REQUIRED TASKS:
A – Return the passage of the interview piece on Keynes's giraffes from "Carolyn Biltoft asks" up to and including "is always endogenous.", copied word for word.
B – In the interview piece on Keynes's giraffes, whose book contains Carolyn Biltoft's chapter?

EXCERPT:

--- START ---

Keynes’s Giraffes and the Ordinary Textuality of Economic Ideas

Interview with Professor Carolyn Biltoft

In the 1926 essay “The End of Laissez-Faire”, John Maynard Keynes used the giraffe as a metaphor of both welfare and herd dynamics, in order to argue for the importance of wise government intercession into markets. A chapter by Assistant Professor Carolyn Biltoft conducts a close textual analysis of that essay, demonstrating how Keynes’ own choice of metaphor reveals the economist’s deeper seated, even latent imperial preferences and pre-commitments (in Robert Fredona and Sophus Reinert’s New Perspectives on the History of Political Economy, Palgrave Macmillan).

Carolyn Biltoft asks what we perceive by thinking of economic theories and models as “texts”. While not denying the fact that the work of economists is to test and evaluate such theories, she claims that historians can instead work with a different set of assumptions and so arrive at a different sets of insights. Subjecting economic theory to textual analysis is a way of demonstrating the “embeddedness” of economic ideas; in short, it shows that “context” is always endogenous.

Professor Biltoft interrogates the work of influential British economic theorists such as J.M. Keynes, who chose the “giraffe” as a metaphor for rethinking the link between self-interest and collective welfare. Since the figure of the giraffe figured so significantly in the iconography of British imperialism, she argues that Keynes’ reference can be a starting place for rethinking the hidden geographies of his concept of “the National Economy”. In short, she suggests that we can see Keynes’ implicit conception of imperialism running in the background of his concept of “collective welfare”.

--- END ---

EXERCISE DATA:
--- START ---

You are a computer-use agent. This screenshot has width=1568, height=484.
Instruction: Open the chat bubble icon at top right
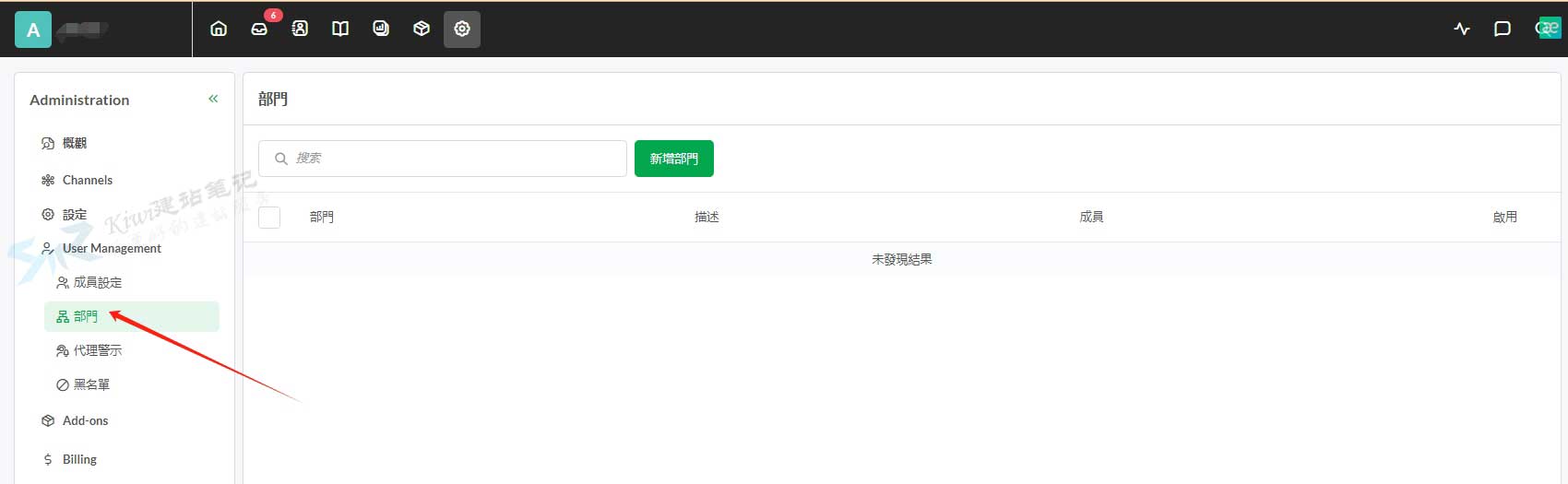(x=1503, y=29)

--- END ---

SOLUTIONS TO EACH TASK:
A –
Carolyn Biltoft asks what we perceive by thinking of economic theories and models as “texts”. While not denying the fact that the work of economists is to test and evaluate such theories, she claims that historians can instead work with a different set of assumptions and so arrive at a different sets of insights. Subjecting economic theory to textual analysis is a way of demonstrating the “embeddedness” of economic ideas; in short, it shows that “context” is always endogenous.

B – Robert Fredona and Sophus Reinert's New Perspectives on the History of Political Economy (Palgrave Macmillan).